Former Sen. Bob Dole, who won passage of a landmark expansion of humane slaughter legislation three decades ago, says action is needed to prevent violations like those documented in a recent undercover video at a slaughterhouse.

"I've seen the video — it shouldn't happen, these poor cattle," Dole told The Associated Press in a telephone interview Wednesday. "It's got to be addressed. If it's a shortage of money or inspectors, or they're not doing their jobs. I don't know how many inspectors it would take. The bottom line is, whatever it takes ought to be done."

The video, shot by the Humane Society of the United States, showed workers at Westland/Hallmark Meat Co. in Chino, Calif., shoving and kicking sick, crippled cattle, forcing them to stand using electric prods, forklifts and water hoses. In response, the Agriculture Department shut down the plant and has since ordered the recall of 143 million pounds of the company's beef — the largest in U.S. history — because the company didn't prevent "downer" cattle from entering the food supply. Downers, those too sick or injured to walk, pose a greater risk of illnesses such as mad cow disease.

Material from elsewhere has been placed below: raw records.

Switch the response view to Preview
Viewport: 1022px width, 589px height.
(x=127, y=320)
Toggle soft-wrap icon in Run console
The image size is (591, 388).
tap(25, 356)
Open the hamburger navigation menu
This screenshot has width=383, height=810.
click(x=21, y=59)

The Senate Appropriations agriculture subcommittee was holding a hearing Thursday on the recall. The subcommittee chairman, Wisconsin Democrat Herb Kohl, said he will press Agriculture Secretary Ed Schafer for an audit of all U.S. plants.

Dole, a Kansas Republican who was the party's presidential nominee in 1996, sponsored an update to the Humane Methods of Slaughter Act in 1978 that made compliance with the law's standards mandatory. Before that, the law, which passed Congress in 1958, required slaughterhouses to meet the standards as a condition of selling meat to the federal government.

Dole recalled working closely with the original law's sponsor, Sen. Hubert Humphrey, D-Minn., who went on to become vice president. Humphrey initially had pushed to make the standards mandatory but settled for compromise legislation. Ironically, he died the year that Dole won passage of the updated law.

"We were great friends," Dole said. "We both sat on the ag committee, and were both from farm states, and we'd both seen things in our lifetime with cruelty to animals. I remember in my little hometown of Russell seeing some things — particularly how dogs were tied up in the hot sun and left there all day long. Those little impressions when you're a kid sort of stick with you."

He said he remembered how livestock were handled as well.

"And maybe it was just regular treatment of animals that I didn't understand, but it just seemed to me that some things were overdone," he said. "The way they'd prod 'em around and kick 'em around. Maybe that's just cowboy stuff, I don't know. It made me think a little bit about what two-footed people ought to be thinking about four-footed animals."

Dole said many farm groups opposed the legislation in 1978.

"I don't know how I got it passed, come to think of it," he said. "It must have been the middle of the night."